Where in CT is the lady?

If it doesn't work this weekend maybe we could try for another. Depending where in CT maybe I could help. I pray it does. 

Ohh linky to this bun?


----------



## purplepeacock (Feb 25, 2009)

I'd love to help but this saturday is my 10 hr shift saturday =(


----------



## Haley (Feb 25, 2009)

Alicia, Im not sure where in CT it is. Are you planning any trips to PA again soon? If so, maybe we could try later if this doesnt work


----------



## JadeIcing (Feb 25, 2009)

Not anytime soon that I know of.


----------



## lilbitsmom (Feb 25, 2009)

Haley, 

Should we try to set this up for another weekend and just go all the way from Michigan to CT?

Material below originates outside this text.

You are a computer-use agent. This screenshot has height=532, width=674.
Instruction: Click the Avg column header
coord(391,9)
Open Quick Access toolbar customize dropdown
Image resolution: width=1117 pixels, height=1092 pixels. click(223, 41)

I'd have to find out where in CT she lives. I don't recall off the top of my head?

Laura


----------



## Haley (Feb 26, 2009)

Yeah its looking like it. Its another 4 hours to CT though. I know with Bunderground the adopter has to be willing to drive at least 2 hours one way. Maybe tell her we're having trouble and see if she would be willing to do that if we tried for another weekend. 

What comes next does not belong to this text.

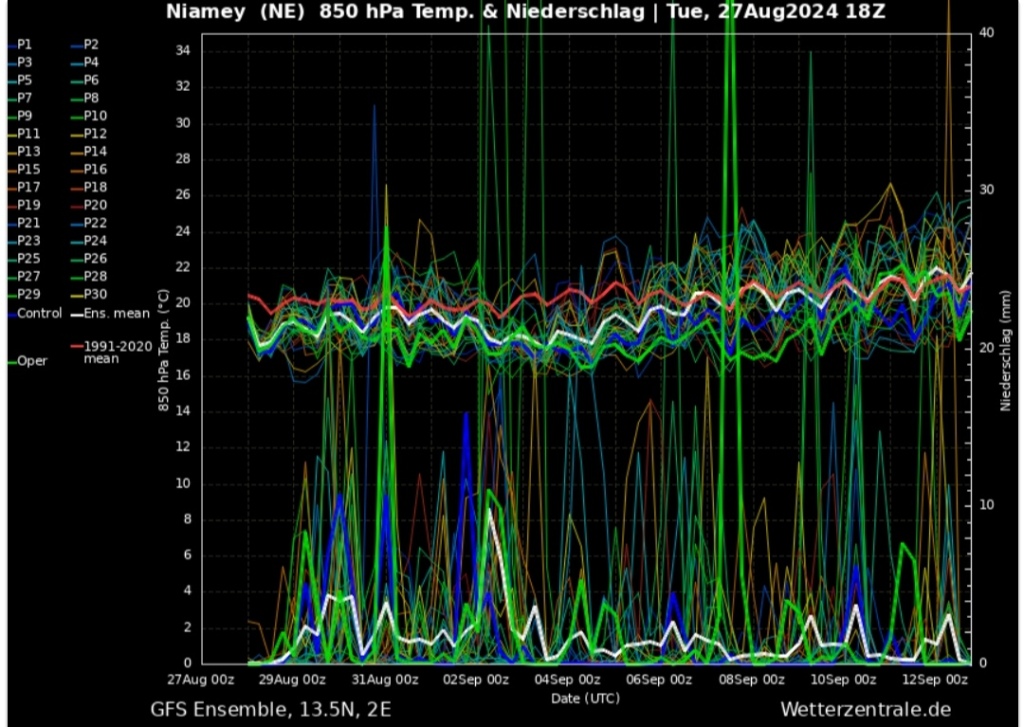This screenshot has height=727, width=1024.
Task: Click the chart title mentioning Niamey
Action: pos(525,12)
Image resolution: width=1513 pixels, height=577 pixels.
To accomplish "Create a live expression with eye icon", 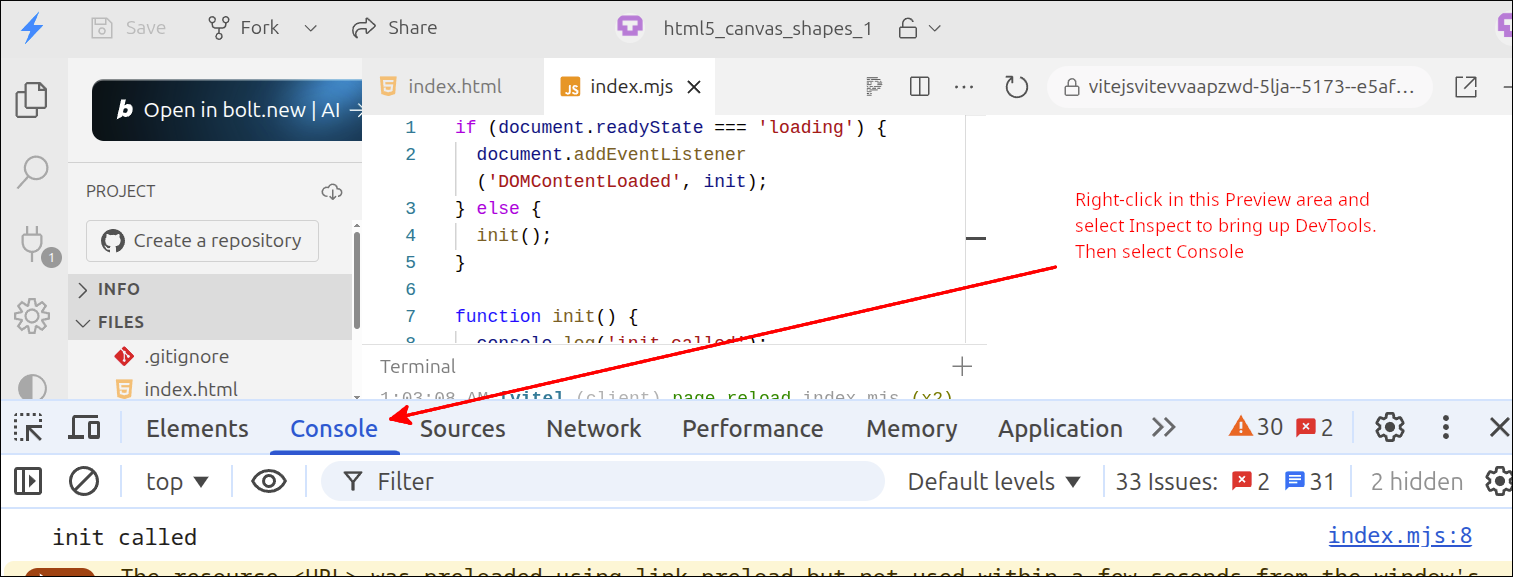I will [x=268, y=481].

Grace just PMed me and she isnt available this weekend so as of right now we have no one available in PA this weekend..


----------



## JadeIcing (Feb 26, 2009)

If you can find out where in CT she is I can see what I can do on my end.


----------



## lilbitsmom (Feb 26, 2009)

Okay, ladies. I'm going to get in contact with the adopter and find out where she is exactly and see if we can make this work another weekend.

I also saw on the t.v. last night there is the possibility of a snow storm in PA on Saturday! Yuck!


----------



## JadeIcing (Feb 26, 2009)

Can't wait to see where she is.


----------



## Haley (Feb 26, 2009)

Laura, dont call things off just yet- I just heard from Alohi in PA (shes a bunderground member who has helped with past transports) and she offered to do 2 legs and house her overnight. We have to go with the second route since Grace isnt available Sat.

Saturday:

Plymouth, MI to Toledo, OH (1 hr): Filled by Greg O.

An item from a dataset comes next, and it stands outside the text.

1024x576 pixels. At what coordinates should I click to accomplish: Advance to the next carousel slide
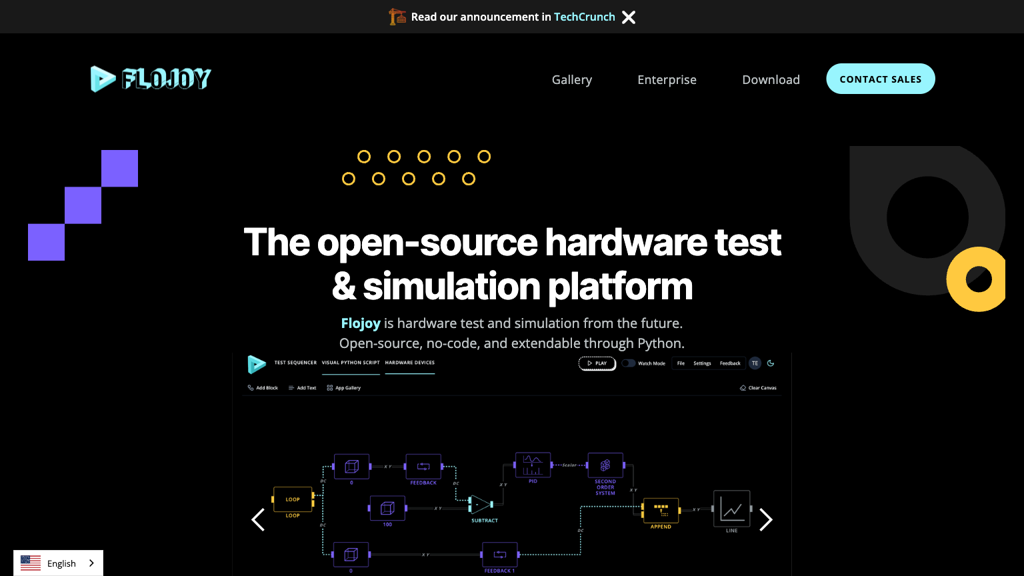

Toledo, OH to Cleveland, OH (2 hrs): Filled by Greg O.

Cleveland, OH to Youngstown, OH (1.5 hrs): Filled by Ann

Youngstown, OH- Pittsburgh, PA (1 hr 20 mins)- NEEDED

Pittsburgh, PA to Bedford, PA (1 hr 52 mins)-NEEDED

Bedford, PA to Harrisburg, PA (1 hr 48 mins)- Alohi 

(House Overnight)

Sunday:

Harrisburg, PA to Lancaster, PA (50 mins)- Alohi

Does anyone have any connections near Pittsburg?


----------



## seniorcats (Feb 27, 2009)

Haley, check your route. I don't think driving to Youngstown and then to Pittsburgh makes sense. I believe the route from Cleveland should be going somewhere south and east rather than continuing north.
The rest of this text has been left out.